*SOURCE*:
------------------------------------------------------------------------

On the contrary, if I win, I don't change anything. If I lose, I tune to figure out what I did wrong. Why on earth would someone compete with a car that sounds bad?


----------



## 2DEEP2 (Jul 9, 2007)

My IASCA CD setting is different than my ANything else setting. Not that IASCA setting is flat, I think they jacked up the dud. I can buy the ORIGINAL recording and be just fine on my Anything else setting. Put in the IASCA recording and it's missing bottom end.

My anything else setting is normally based from the Ultimate Demonstration disk or RR set up disk.


----------



## The Real Old Guy (Jan 4, 2009)

Hi all,

For the most part I have left the setting as is. I learned long ago you start "hearing things" not there if you constantly keep tweeking. I haven't touched my car in years.

FYI First Place 2006 at SBN
Second at IASCA Finals 2006
Second 2009 at DSN to Eldridge
All done with a car not touched since 2003. Those were the last three shows I competed at.

Markey Dietrich


----------



## chefhow (Apr 29, 2007)

Took a first today and I don't see a need to change it


----------



## EEB (Jul 21, 2008)

chefhow said:


> Took a first today and I don't see a need to change it


Congrats on first place. When you have some free time I wouldn't getting a demo.


----------



## chefhow (Apr 29, 2007)

EEB said:


> Congrats on first place. When you have some free time I wouldn't getting a demo.

------------------------------------------------------------------------

*DATA BLOCK*:
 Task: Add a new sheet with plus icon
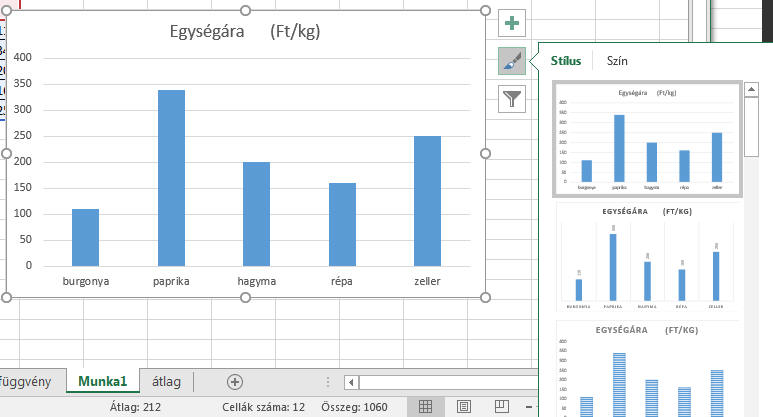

------------------------------------------------------------------------

*SET TASK*: From the car audio forum thread, reproduce everything from "On the contrary, if" down to "set up disk.", word for word.

*OUTPUT FOR THIS TASK*:
On the contrary, if I win, I don't change anything. If I lose, I tune to figure out what I did wrong. Why on earth would someone compete with a car that sounds bad?


----------



## 2DEEP2 (Jul 9, 2007)

My IASCA CD setting is different than my ANything else setting. Not that IASCA setting is flat, I think they jacked up the dud. I can buy the ORIGINAL recording and be just fine on my Anything else setting. Put in the IASCA recording and it's missing bottom end.

My anything else setting is normally based from the Ultimate Demonstration disk or RR set up disk.